The new statement does not create any new legal requirements for transparency but was viewed by some as a significant restatement in support of proactive openness.
Others were less sanguine and noted the policy’s appearance in the wake of widespread criticism of the government for lack of openness concerning the July 23 train collision in Wenzhou.
Among other things, the so-called Joint Opinions says that the results of official investigations and the measures the government has taken to handle the emergencies should be released to the public in an “objective and timely manner.”
The Basics
The announcement of the Joint Opinions came from the State Council, China’s Cabinet, and the Communist Party of China Central Committee.
The Chinese government also published on the official government website an explanation of the opinions in Q&A format. This says the opinions have been under drafting since 2009, building on the 2005 Party-State Council Opinions on Promoting Open Government Affairs, went through multiple seminars and drafts during 2010 and only now were finalized and released, with the new content being the part about establishing a nationwide government services (service center, one-stop shop for approvals and other services) system.
Also see an English article on the official central government website, a basic news article in the China Daily and a critical article in Asia News.
Horsley Provides Explanation
Jamie Horsley, Deputy Director, The China Law Center and Senior Research Scholar & Lecturer in Law, Yale Law School, told FreedomInfo.org that the Joint Opinions are akin to an executive order in the United States, “setting the tone in a way that is binding as a policy matter on government agencies, even though they do not create any new rights on the part of the public to enforce them.”
“Importantly in the area of deepening open government affairs, they re-state a presumption of disclosure of government-held information, pronouncing that disclosure is to be the principle, nondisclosure the exception, a phrase that does not appear in the OGI Regulations themselves,” Horsley said.
Horsley explained further:
They encourage agencies to do a better job of disclosing proactively the kinds of information the public is particularly interested in, including government budgets and finances, major projects and the handling of “sudden incidents” or emergencies, and to be more transparent about the process as well as the result of government decisionmaking. They instruct all localities and departments to make open government and government service a part of the performance evaluation of government agencies and Party officials’ assessments.

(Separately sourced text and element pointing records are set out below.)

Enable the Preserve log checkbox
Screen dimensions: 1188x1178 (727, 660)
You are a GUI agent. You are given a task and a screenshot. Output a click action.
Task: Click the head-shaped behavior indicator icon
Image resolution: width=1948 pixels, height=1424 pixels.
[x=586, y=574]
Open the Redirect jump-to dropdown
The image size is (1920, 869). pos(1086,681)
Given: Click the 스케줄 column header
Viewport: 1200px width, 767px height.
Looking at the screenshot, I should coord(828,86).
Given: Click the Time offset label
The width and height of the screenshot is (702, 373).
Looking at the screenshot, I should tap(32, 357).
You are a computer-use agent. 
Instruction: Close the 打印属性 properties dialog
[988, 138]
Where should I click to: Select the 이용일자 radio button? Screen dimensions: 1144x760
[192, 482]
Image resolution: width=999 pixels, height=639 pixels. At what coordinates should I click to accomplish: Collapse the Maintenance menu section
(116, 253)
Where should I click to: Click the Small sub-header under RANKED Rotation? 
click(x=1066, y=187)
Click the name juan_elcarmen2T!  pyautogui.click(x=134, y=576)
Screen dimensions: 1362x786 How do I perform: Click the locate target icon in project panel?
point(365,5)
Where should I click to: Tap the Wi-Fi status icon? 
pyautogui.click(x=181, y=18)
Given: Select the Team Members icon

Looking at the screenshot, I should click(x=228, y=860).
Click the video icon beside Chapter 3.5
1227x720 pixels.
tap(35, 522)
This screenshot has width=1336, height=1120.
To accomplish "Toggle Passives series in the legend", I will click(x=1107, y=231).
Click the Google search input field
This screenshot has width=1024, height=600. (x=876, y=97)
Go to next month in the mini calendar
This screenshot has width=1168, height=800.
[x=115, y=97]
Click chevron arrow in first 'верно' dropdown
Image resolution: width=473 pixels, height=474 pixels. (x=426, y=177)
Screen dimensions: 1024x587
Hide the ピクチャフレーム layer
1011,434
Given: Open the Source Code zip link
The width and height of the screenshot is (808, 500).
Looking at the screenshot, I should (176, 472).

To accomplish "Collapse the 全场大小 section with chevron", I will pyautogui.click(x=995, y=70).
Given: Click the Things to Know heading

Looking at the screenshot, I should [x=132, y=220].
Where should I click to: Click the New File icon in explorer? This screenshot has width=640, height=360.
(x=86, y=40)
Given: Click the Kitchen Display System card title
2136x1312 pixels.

Of course, these are general principles that will not necessarily lead to an immediate impact. Nonetheless, they provide an authoritative policy framework that is more conducive to continued local and departmental experimentation and improvement of government information disclosure and more open and participatory governance practices and policies.
Doubts Expressed
David Bandurski, writing for the China Media Project blog, commented in an Aug. 3 posting that the announcement was “purely a regurgitation” of previously expressed principles and cited their issuance 10 days after the train crash.
He also wrote:
Of course, critics are right on the money in pointing out that this is just more official-speak on top of official-speak, and the critical question is how to implement these principles. The National Ordinance on Open Government Information has been in effect for more than three years, but clearly it did nothing to create real openness or accountability within the railway ministry — where the push to develop high-speed rail has been in high gear since around 2007, and a truly open look at the books would certainly have set off warning bells.